TEXTO SELECCIONADO ::
=====

2. El intento postcristiano
Una visión de la ética
que considere su punto central la construcción de sujeto moral por medio de sus
acciones[17]
se ha de preguntar inmediatamente de qué forma se puede hablar de un sujeto
cristiano[18].
De esta forma, se afirma en definitiva que existe en verdad una identidad
cristiana y que ésta incluye un contenido moral indudable.
La afirmación de una
ética postcristiana que hemos venido rastreando, y cuyo influjo a todas
luces es fundamental en toda nuestra cultura, consiste en considerar que el
cristianismo ha sido importante para la historia de Occidente pues a él se le
deben algunas soluciones significativa que pertenecen al acervo de esta cultura;
pero que el cristianismo en cuanto generador de cultura habría terminado su
época hegemónica y se puede reconocer que han surgido nuevos valores mucho más
vitales al margen de él y que son estos los principios de un nuevo orden en el
cual el cristianismo como tal sólo cuenta como un recuerdo del pasado. Este modo
de pensar no es sino una aplicación de la ley de la evolución aplicada al
pensamiento. Después de dos mil años de historia es lógico que por el cambio
habido en los tiempos y, el empeño de la Iglesia por su condición dogmática de
mantener una unidad “eodem sensu et eadem sententia”[19],
el cristianismo ha sido incapaz de adaptarse a nuevas cuestiones que son la que
en la actualidad dominan nuestra cultura. En consecuencia, aunque se reconozcan
las indudables aportaciones del cristianismo a la cultura occidental, se
considera que, con la mayoría de edad que alcanzó ésta en la modernidad se puede
dar por seguro que se han asimilado estas aportaciones, y que incluso se han
superado las soluciones cristianas que se han de considerar siempre parciales.

=====

MATERIAL EXTRAÍDO ::

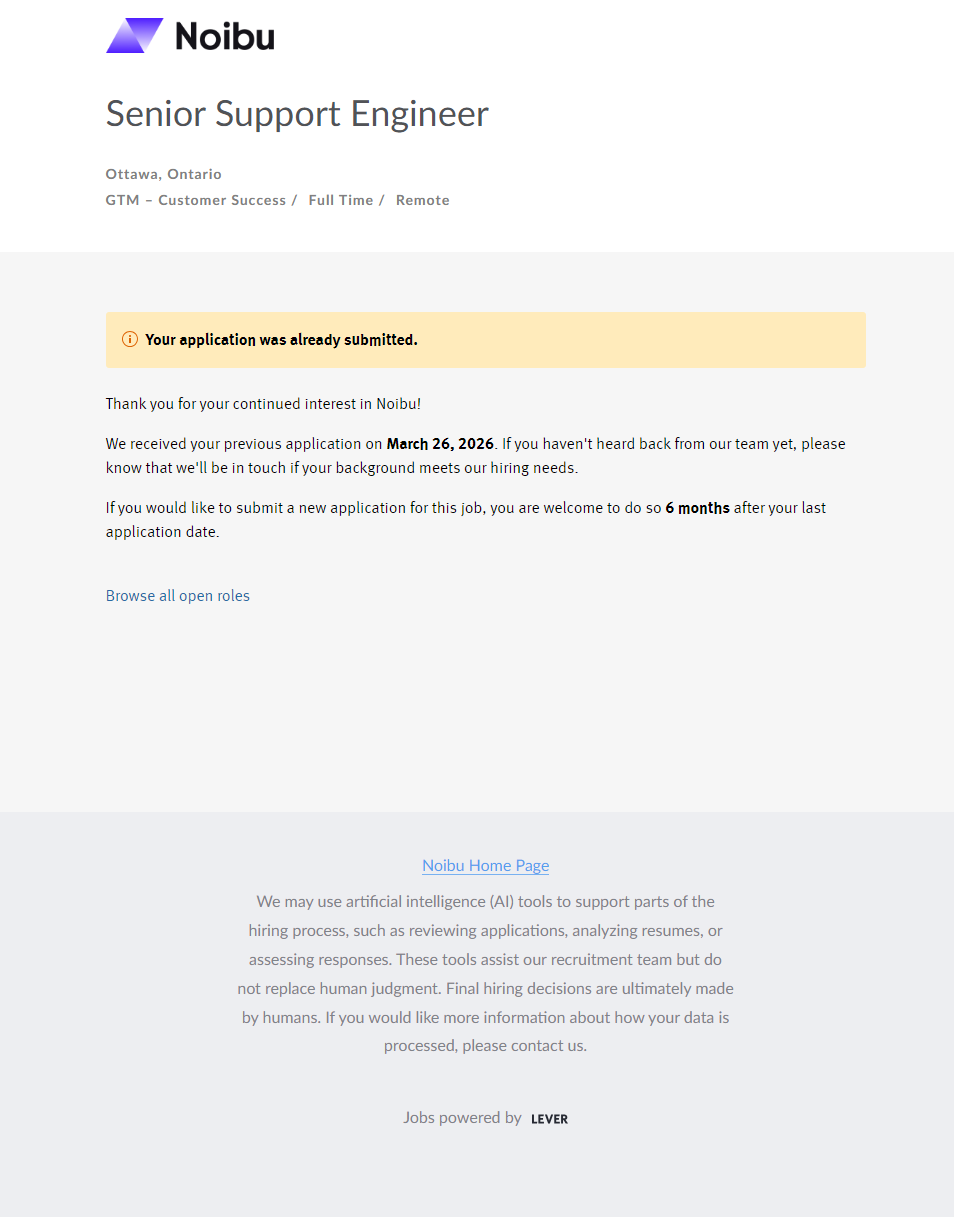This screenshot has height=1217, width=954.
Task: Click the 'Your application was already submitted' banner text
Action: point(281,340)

=====

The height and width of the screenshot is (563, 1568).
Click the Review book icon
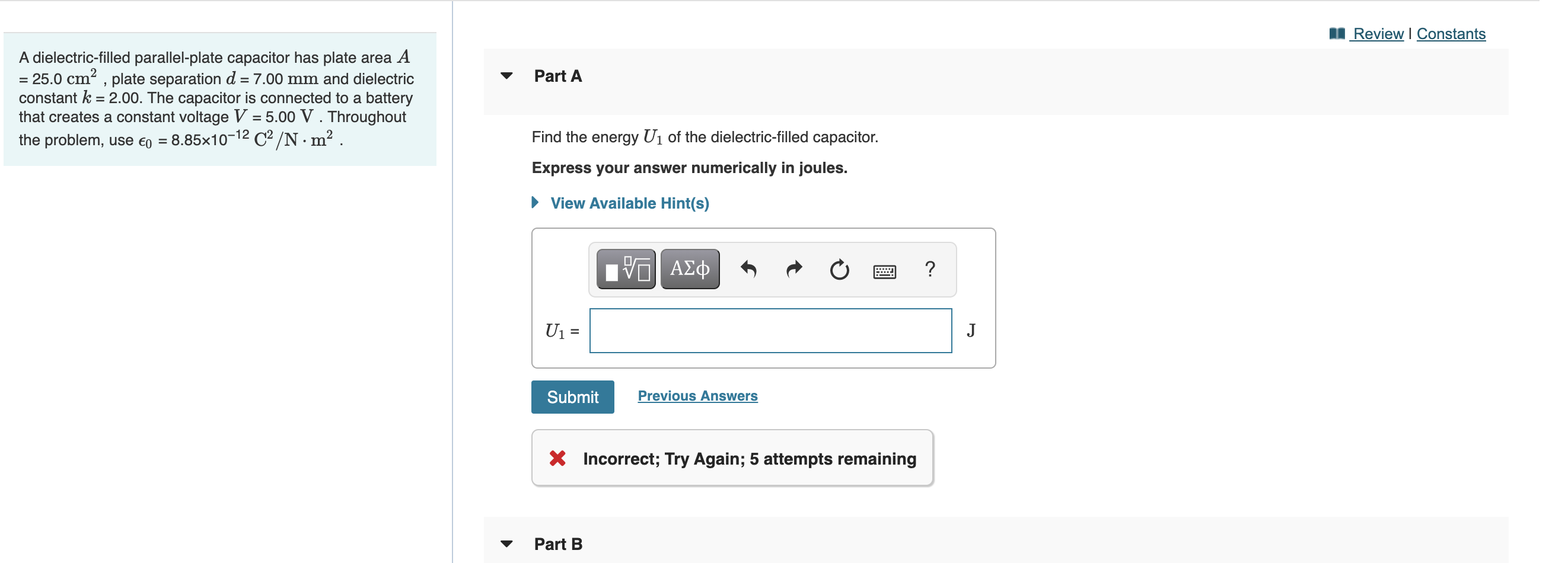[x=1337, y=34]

=====

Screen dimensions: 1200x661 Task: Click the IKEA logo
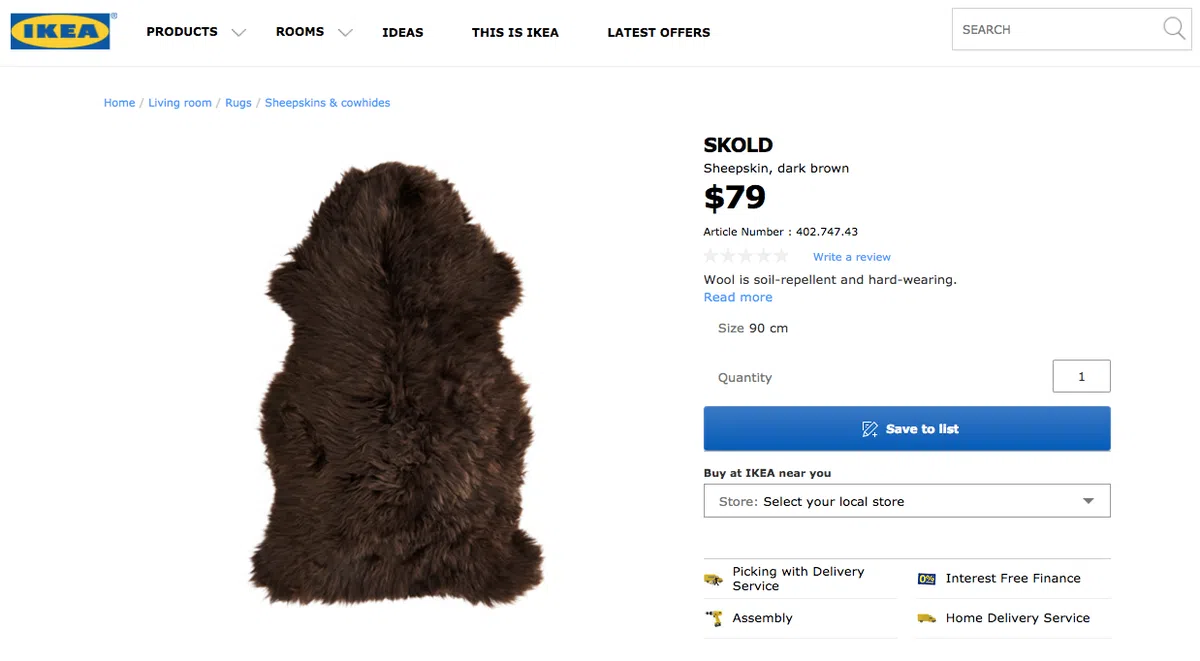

=====

TAREA A REALIZAR ::
Copia el pasaje del texto sobre la ética postcristiana que comienza en "2. El intento" y termina en "cristiano[18].", sustituyendo "sujeto" por "individuo".

RESULTADO CORRECTO ::
2. El intento postcristiano
Una visión de la ética
que considere su punto central la construcción de individuo moral por medio de sus
acciones[17]
se ha de preguntar inmediatamente de qué forma se puede hablar de un individuo
cristiano[18].